In a recent article in the NY Times, Janet Mock wrote, “When trans students are told that they cannot use public facilities, it doesn’t only block them from the toilet. It also blocks them from public life.”

If you’ve ever gone camping, I mean, without the nearby showers and stalls, real wilderness without wifi signal, simply stars and moon and occasional bear sightings. You’d know that there are no separations. The earth doesn’t care about what gender you identify as. The soil does not lean toward a particular political party. It exists for you to dig your fingers into. To squat over and pee. To dig your hole and…well, I think you get it. Maybe this is why I love camping so much. Because I can be my loudest version of wild. Be naked (at times). I am not woman or man or ma’am or girl. I am just flesh. Wild and free.

I wasn’t supposed to still be here; I think this thought almost everyday about all the ways I have tried to erase myself. And all the ways government and others have tried to do the same.

I just want my students to remain. To feel embraced in a world where walls are replacing welcome mats. It is difficult enough to exist without all these question marks growing inside a body and mind.

For me, it is not UTI or bust. Though I linger at times and wish for more options, I walk into the F room. Women’s. Ladies. The one wearing the dress.

I try not to make eye contact with anyone, circa 1990s high school gym locker room.

I walk into a stall and squat. Try not to make eye contact with my vagina because we are so often not on speaking terms. I just need to pee. Wipe. Pants up. Flush. Wash hands without engaging in mirror contact.
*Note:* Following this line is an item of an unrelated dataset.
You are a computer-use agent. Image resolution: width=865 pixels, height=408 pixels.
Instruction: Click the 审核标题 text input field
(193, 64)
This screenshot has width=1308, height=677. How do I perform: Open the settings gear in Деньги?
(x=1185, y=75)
We all do this. We all go to the bathroom. So, why not make it just a little less stressful and offer more options. Take the signs down. Or add another one like: FOR ALL.
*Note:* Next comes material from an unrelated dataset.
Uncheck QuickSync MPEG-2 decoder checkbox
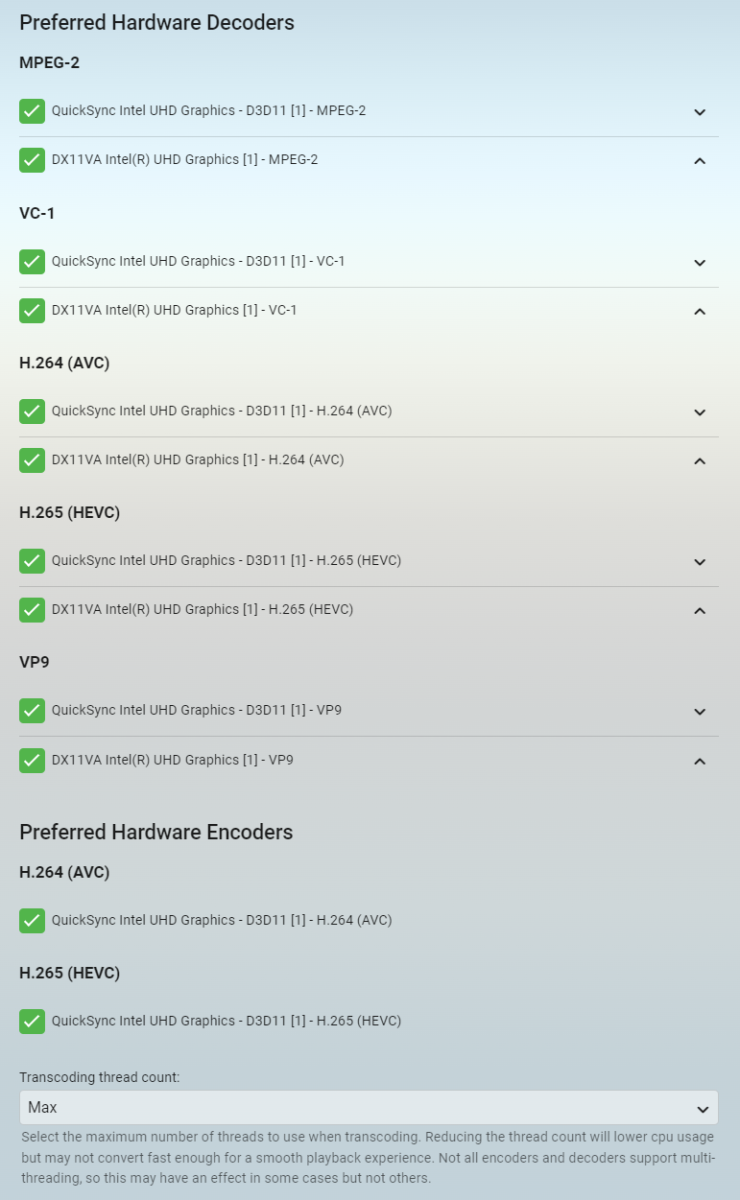 (32, 111)
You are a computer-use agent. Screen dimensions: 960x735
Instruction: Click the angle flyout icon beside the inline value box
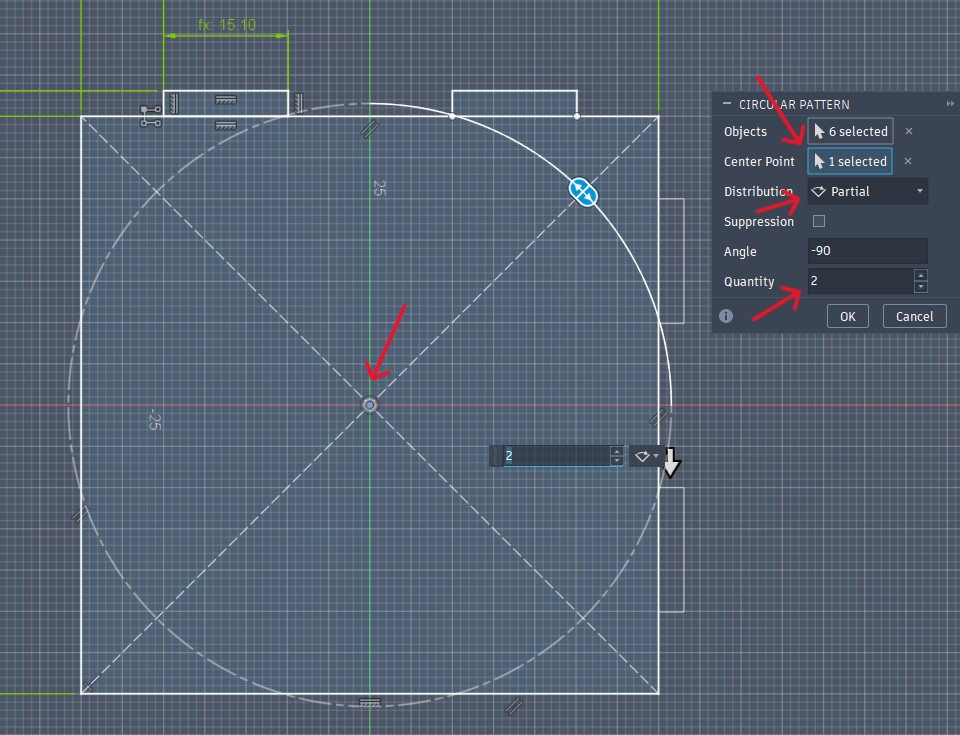pyautogui.click(x=643, y=455)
I’m not interested in starting a campaign to investigate the obscene amount of urine splattered on toilet seats. I just want people to feel more welcome nowadays.

And I only want ledges to be homes for pigeons, not humans who’ve been pushed out, whose bodies have become politicized. Perhaps we need to take the time to ask: Who are you (today)? How do you feel? What do you need in order to be who you are for even just one more day?